WORK REQUEST: Below are records; report how many of their lines contain the word "value", giving only the number.

DATA LISTING:
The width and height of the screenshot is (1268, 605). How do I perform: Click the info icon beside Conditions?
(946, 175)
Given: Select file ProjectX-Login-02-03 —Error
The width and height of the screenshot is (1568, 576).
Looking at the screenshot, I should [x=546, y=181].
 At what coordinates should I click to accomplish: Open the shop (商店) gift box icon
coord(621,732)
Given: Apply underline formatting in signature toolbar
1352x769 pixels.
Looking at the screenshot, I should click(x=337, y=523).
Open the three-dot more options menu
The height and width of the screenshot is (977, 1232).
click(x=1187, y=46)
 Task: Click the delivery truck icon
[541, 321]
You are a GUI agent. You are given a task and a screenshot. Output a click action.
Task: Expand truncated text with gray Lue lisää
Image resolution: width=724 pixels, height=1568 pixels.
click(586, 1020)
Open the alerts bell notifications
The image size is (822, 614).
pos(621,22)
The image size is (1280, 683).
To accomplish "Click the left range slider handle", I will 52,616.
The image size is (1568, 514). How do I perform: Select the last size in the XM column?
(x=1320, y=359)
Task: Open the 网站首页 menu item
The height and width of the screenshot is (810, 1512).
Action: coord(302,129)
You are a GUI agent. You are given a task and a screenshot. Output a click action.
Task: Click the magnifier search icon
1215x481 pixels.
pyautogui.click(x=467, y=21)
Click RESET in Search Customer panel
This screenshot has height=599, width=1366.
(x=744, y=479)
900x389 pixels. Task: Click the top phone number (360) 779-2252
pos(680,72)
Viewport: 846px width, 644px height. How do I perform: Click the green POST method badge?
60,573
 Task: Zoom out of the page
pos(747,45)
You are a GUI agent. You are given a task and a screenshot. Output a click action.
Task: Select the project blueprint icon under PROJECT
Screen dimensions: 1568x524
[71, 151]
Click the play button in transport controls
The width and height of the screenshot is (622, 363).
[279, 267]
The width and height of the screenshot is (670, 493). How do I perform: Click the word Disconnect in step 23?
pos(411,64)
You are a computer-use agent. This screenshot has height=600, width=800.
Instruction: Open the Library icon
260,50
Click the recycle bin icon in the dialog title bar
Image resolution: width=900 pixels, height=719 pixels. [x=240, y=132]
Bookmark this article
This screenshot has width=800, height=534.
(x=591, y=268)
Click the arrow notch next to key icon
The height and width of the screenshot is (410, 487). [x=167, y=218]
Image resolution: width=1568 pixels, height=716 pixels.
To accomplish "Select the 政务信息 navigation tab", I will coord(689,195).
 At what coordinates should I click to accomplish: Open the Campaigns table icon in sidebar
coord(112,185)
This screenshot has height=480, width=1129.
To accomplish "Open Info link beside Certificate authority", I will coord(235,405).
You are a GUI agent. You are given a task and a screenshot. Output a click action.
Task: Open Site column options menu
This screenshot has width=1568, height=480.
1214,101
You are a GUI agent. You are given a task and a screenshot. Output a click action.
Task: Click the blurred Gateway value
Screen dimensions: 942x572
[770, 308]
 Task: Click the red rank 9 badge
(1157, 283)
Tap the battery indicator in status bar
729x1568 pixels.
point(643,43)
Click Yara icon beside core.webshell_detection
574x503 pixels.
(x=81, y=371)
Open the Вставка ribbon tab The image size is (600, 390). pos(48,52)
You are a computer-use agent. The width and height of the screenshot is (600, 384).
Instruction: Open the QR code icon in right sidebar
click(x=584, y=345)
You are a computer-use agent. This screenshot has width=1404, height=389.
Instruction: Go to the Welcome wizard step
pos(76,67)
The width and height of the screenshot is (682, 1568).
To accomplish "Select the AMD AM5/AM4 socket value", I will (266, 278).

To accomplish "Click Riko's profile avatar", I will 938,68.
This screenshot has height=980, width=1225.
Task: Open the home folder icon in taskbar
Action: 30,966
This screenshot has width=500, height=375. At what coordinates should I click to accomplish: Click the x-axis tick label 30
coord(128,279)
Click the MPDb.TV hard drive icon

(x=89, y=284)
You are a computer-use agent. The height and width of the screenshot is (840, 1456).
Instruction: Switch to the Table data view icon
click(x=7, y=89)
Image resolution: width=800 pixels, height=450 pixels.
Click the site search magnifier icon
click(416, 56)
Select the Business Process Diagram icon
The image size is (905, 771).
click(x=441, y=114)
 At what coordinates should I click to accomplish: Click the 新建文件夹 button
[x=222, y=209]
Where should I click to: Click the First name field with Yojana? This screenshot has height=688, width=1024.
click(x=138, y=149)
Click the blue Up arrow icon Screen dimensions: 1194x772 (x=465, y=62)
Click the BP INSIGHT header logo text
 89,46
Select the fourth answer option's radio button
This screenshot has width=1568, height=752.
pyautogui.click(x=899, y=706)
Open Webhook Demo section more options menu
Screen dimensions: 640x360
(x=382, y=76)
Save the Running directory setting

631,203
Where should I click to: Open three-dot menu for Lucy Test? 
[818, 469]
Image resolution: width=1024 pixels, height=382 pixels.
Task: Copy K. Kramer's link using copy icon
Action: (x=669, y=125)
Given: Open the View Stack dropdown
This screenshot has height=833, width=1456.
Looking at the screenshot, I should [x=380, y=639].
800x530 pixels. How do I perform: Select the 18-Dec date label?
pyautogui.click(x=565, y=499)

TASK OUTPUT: 2